# 任务说明 A
请把下方数据行中从包含“This screenshot has height=462, width=1426.”的那一行开始、到包含“center [245, 352].”的那一行结束的部分（首尾两行都包括在内）整理成编号列表，略去空行，答案中不要写入图片。

___ 源文档 ___

Dive_into_Pytorch - （1）全连接层建立 - 《DeepLearning》

内容可见注释
#simple note in learning pytorch
import torch
import numpy
'''
# create tensor
x = torch.empty(5,3)
y = torch.rand(5,3)
z = torch.zeros(5,3)
print(y)
print(x)
print(z)
print (x.dtype)
print(z.dtype)
a=torch.tensor([5,5,3])
print(a)
b=torch.tensor([6,6,8])
print(b)
#basic operation
b=a+b
print(b)
b=torch.add(a,b)
print(b)
#special in place
b.add_(a)
print(b)
#resize
test=torch.rand(4,2)
print(test)
test=test.view(8)
print(test)
test=torch.rand(1)
print(test)
test2=test.item()
print(test2)
# transition between torch and numpy
# they share the data
a=torch.ones(5)
print (a)
b=a.numpy()

___ 输入数据 ___

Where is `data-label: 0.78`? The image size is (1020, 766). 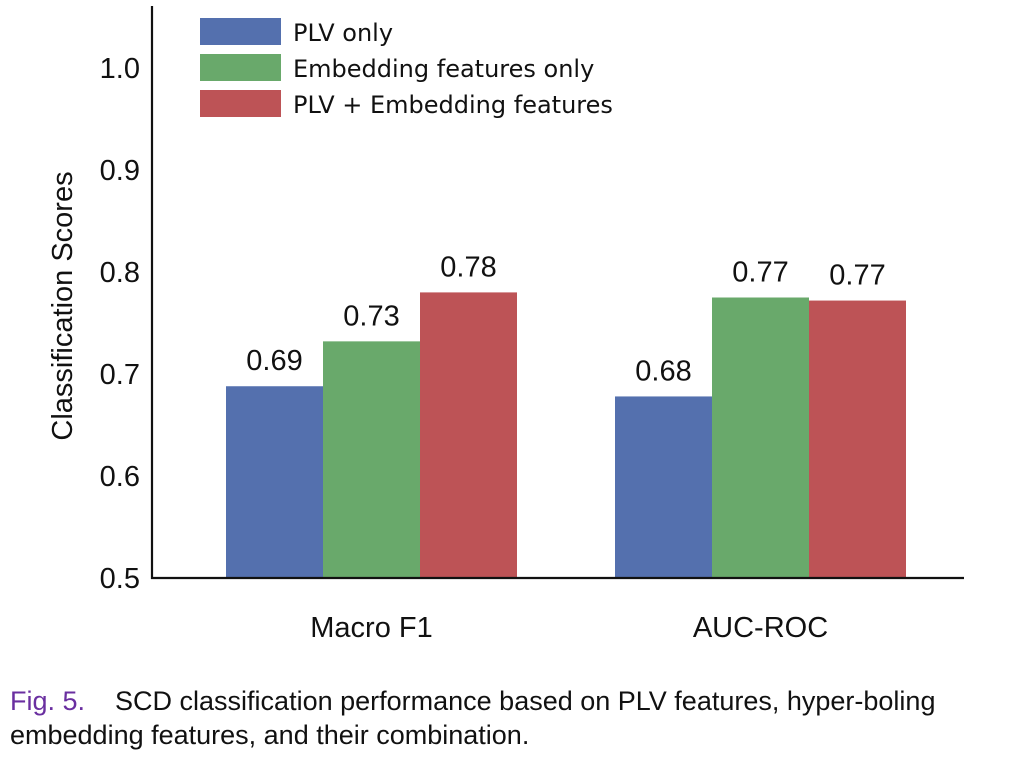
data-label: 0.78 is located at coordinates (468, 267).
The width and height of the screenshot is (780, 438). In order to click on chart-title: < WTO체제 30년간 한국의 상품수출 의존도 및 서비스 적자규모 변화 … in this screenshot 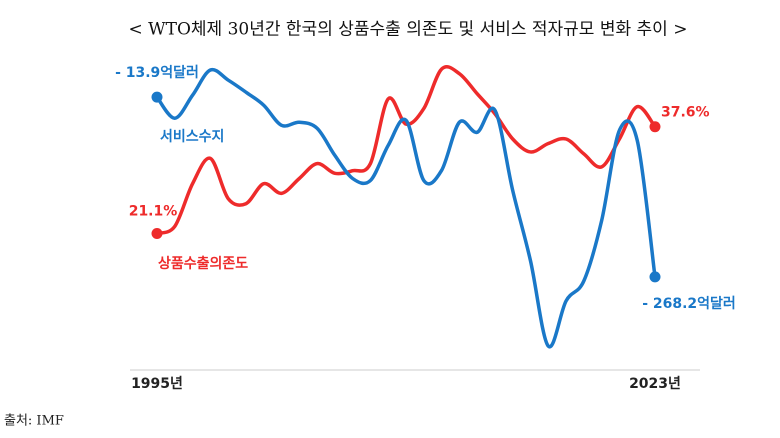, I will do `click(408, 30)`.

___
___ 输入数据 ___

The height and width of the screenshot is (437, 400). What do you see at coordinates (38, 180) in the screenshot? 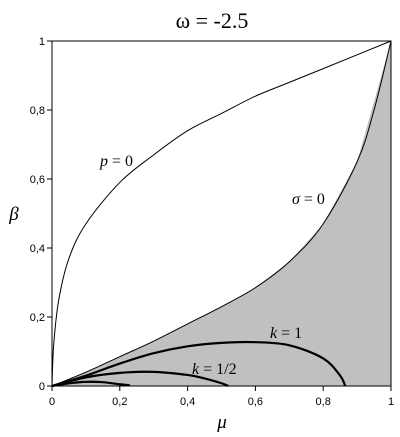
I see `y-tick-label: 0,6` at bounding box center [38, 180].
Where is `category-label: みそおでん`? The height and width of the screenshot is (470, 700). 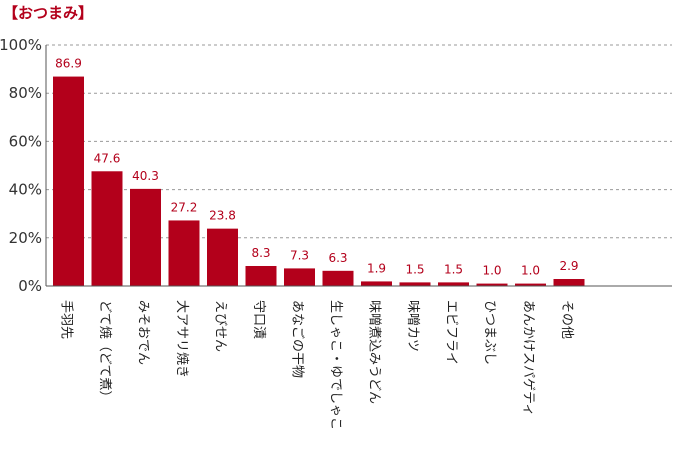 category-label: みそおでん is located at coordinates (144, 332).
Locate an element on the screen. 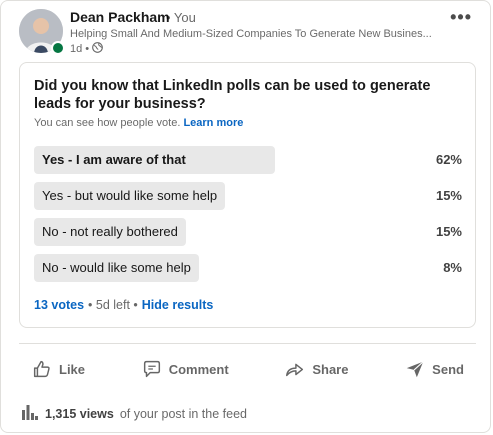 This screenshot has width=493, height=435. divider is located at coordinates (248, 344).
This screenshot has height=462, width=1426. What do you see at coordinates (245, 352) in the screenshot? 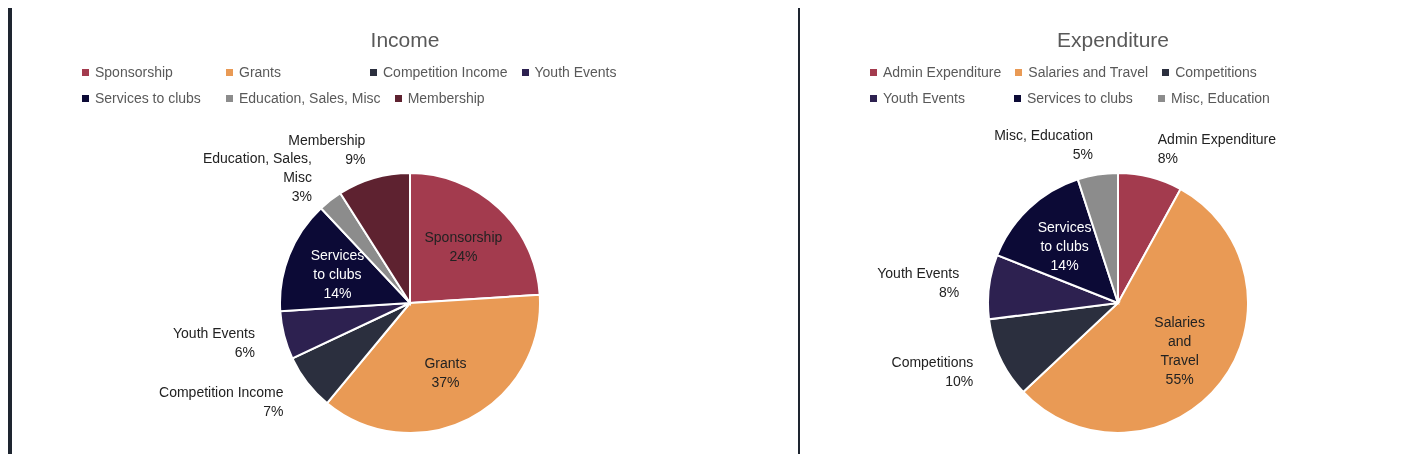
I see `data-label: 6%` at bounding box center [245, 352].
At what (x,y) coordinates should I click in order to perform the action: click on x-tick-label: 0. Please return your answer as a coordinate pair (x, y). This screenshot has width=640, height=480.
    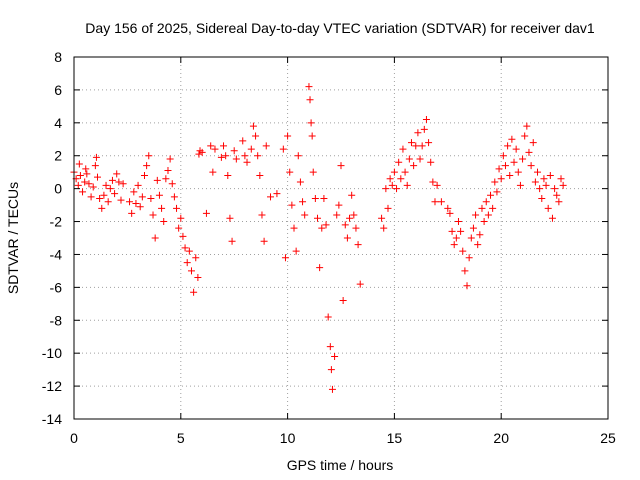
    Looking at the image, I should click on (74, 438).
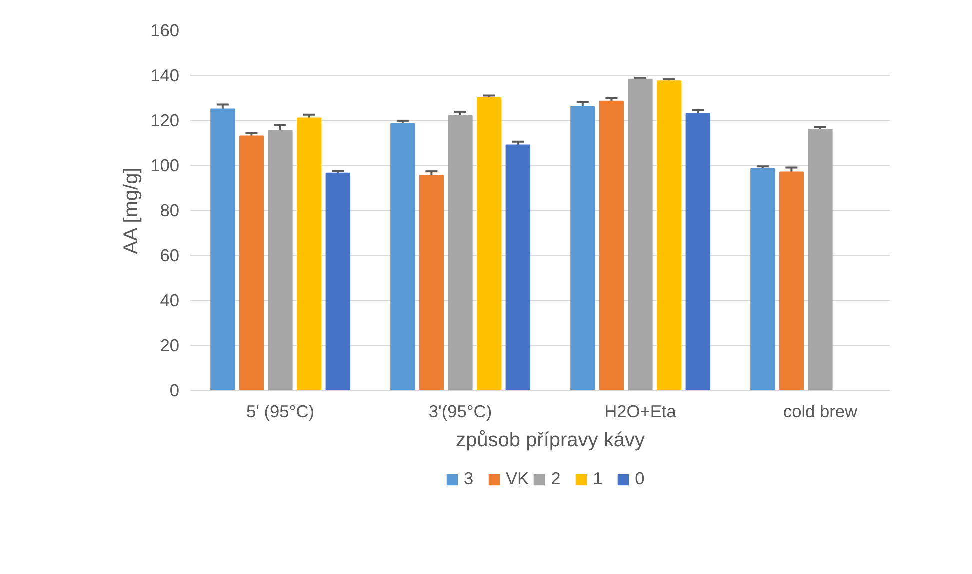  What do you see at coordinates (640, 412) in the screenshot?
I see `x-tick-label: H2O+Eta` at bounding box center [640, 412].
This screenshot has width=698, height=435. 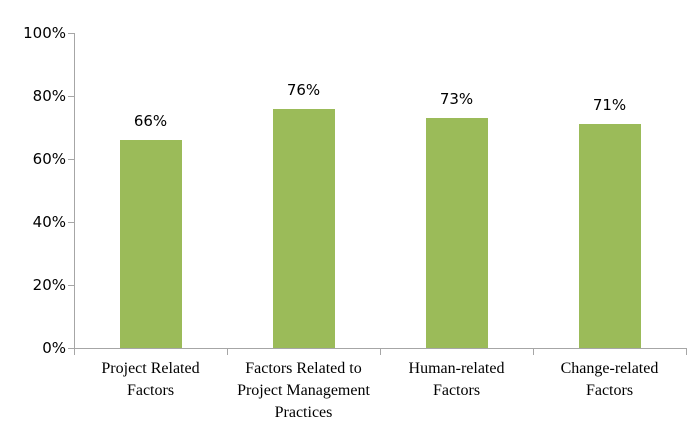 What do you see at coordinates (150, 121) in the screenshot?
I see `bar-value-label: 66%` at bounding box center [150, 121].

___
___ 输入数据 ___

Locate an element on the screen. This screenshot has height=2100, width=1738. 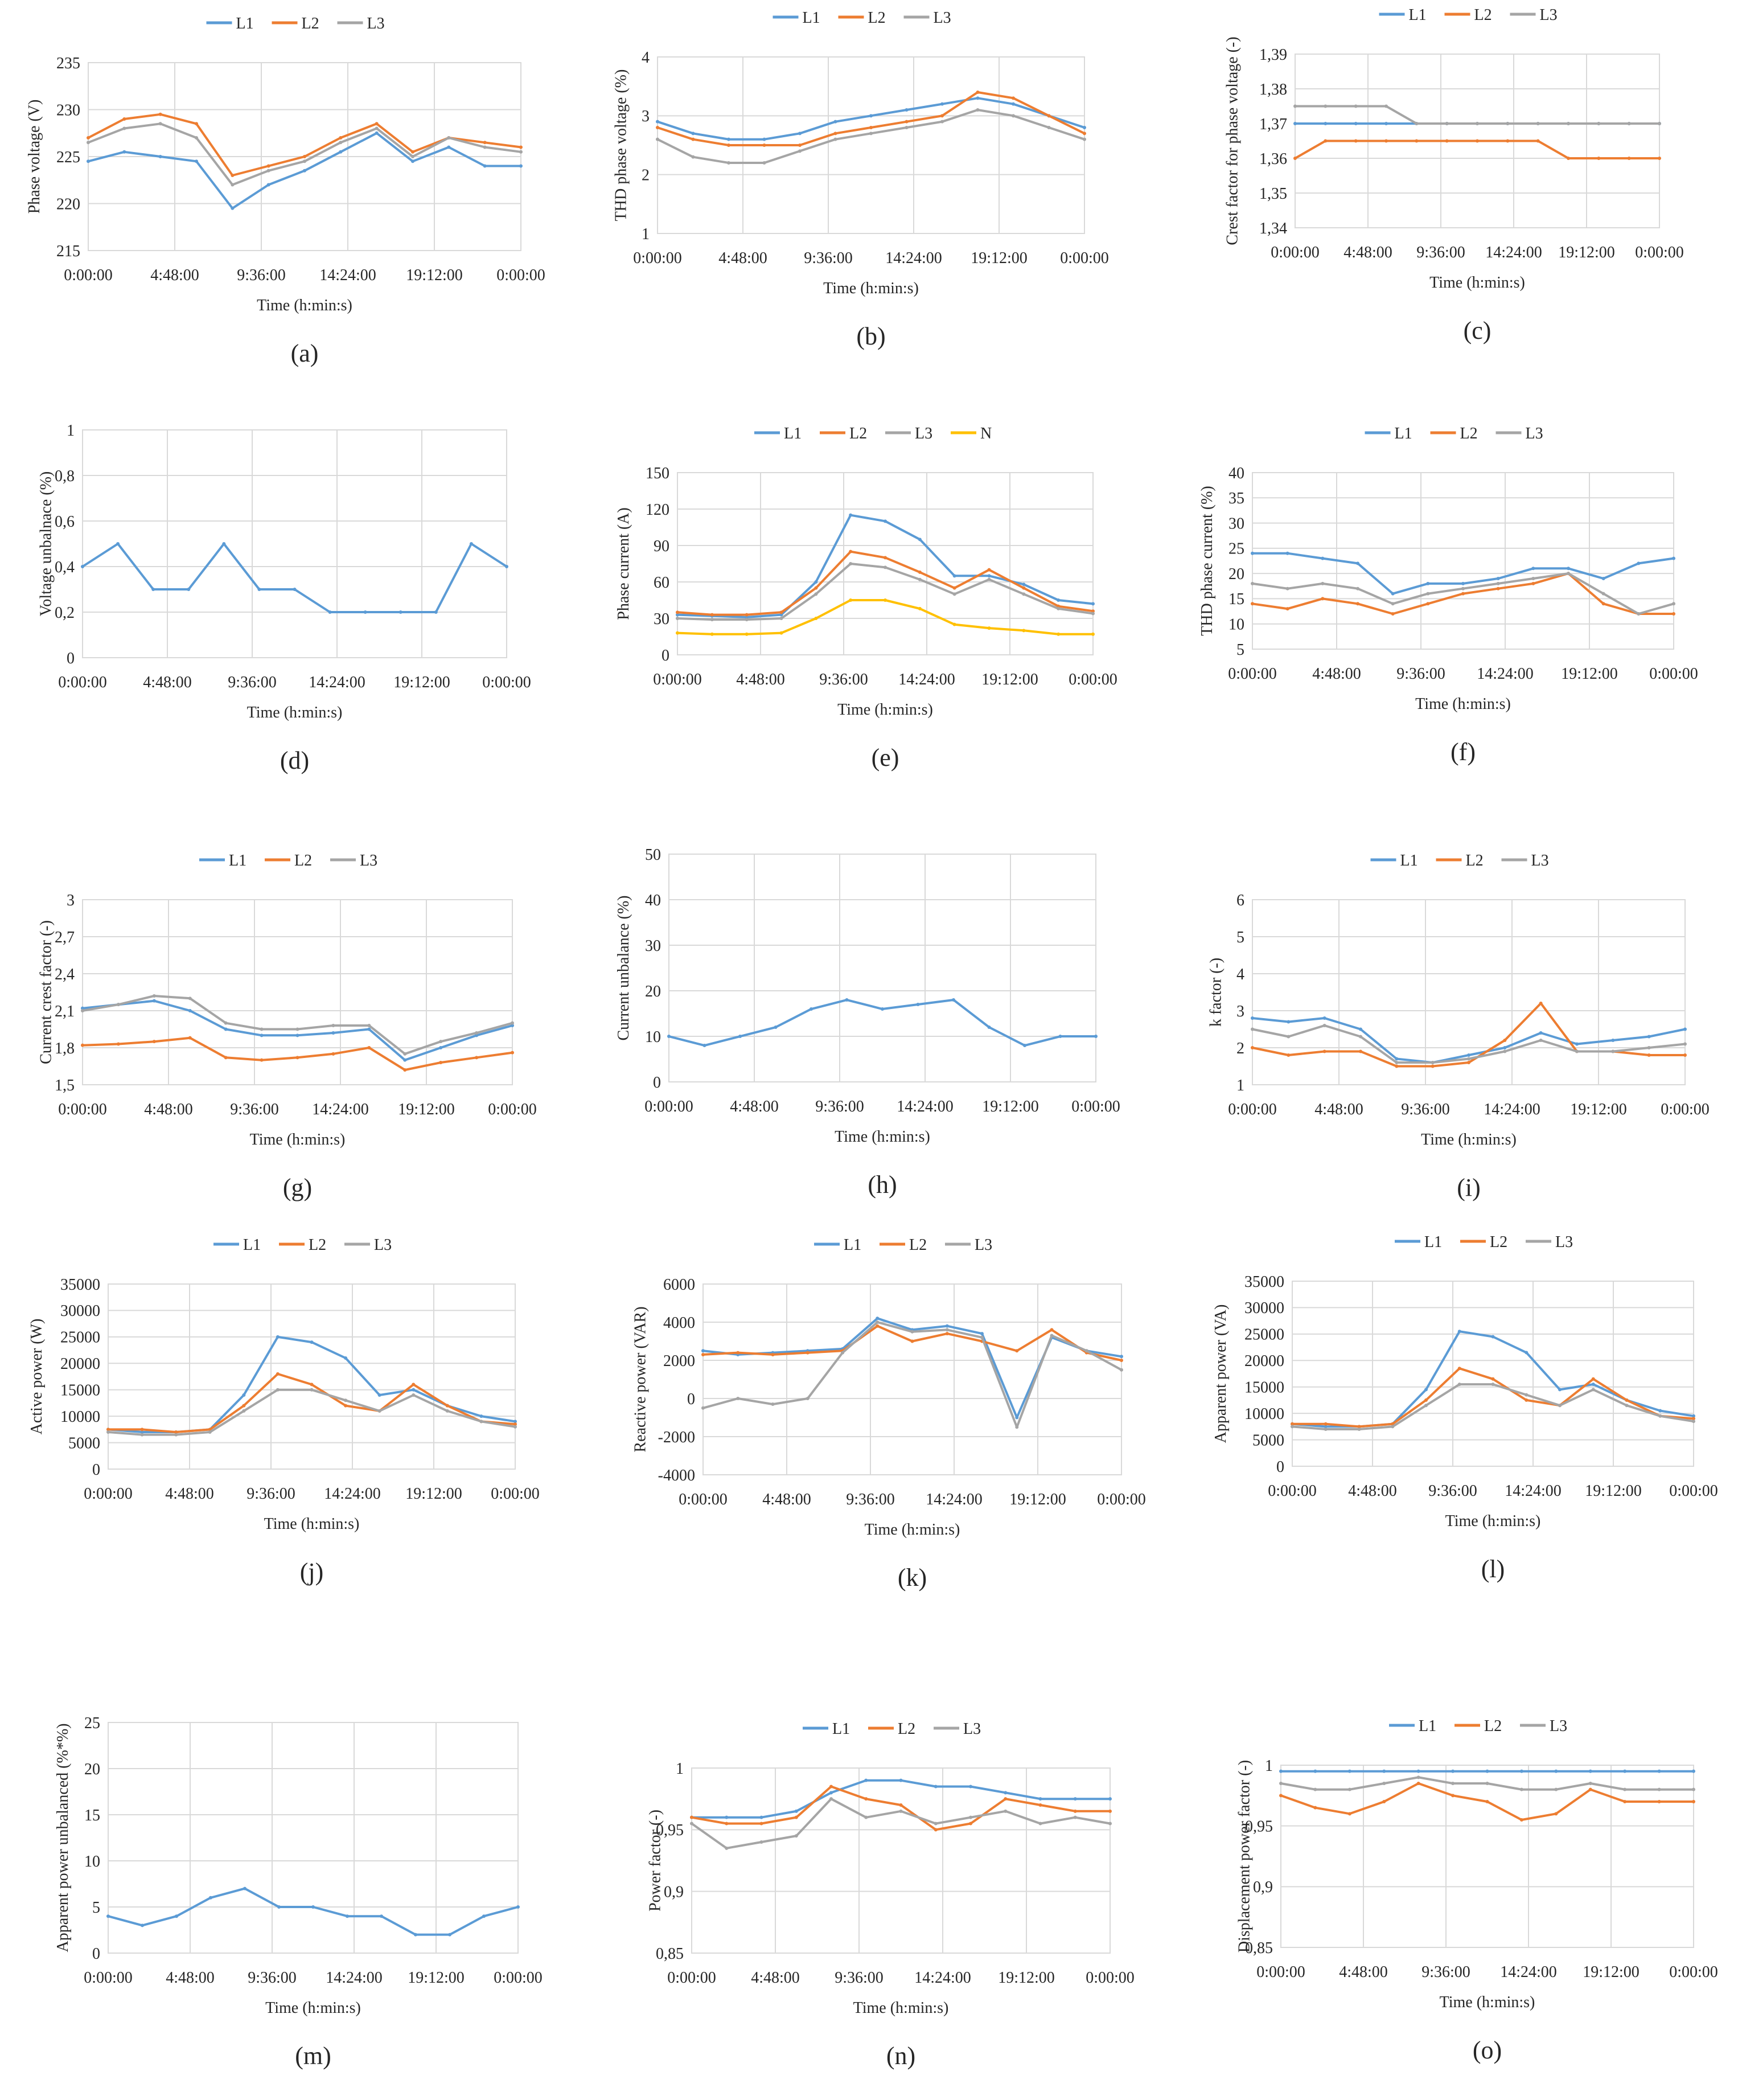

___

# 任务说明 B
判断下列三个说法是否与上文的 PyTorch 学习笔记相符，每项回答“是”或“否”，并原样引用笔记中起决定作用的文字：(i) 笔记用 torch.rand(5,3) 创建了 y；(ii) 笔记用 reshape 方法改变张量的形状；(iii) 笔记的注释指出 torch 与 numpy 之间共享数据。

# 练习答案 A
1. This screenshot has height=462, width=1426. What do you see at coordinates (245, 352) in the screenshot? 
2. I see `data-label: 6%` at bounding box center [245, 352].

# 练习答案 B
(i) 是，“y = torch.rand(5,3)”。
(ii) 否，“test=test.view(8)”。
(iii) 是，“# they share the data”。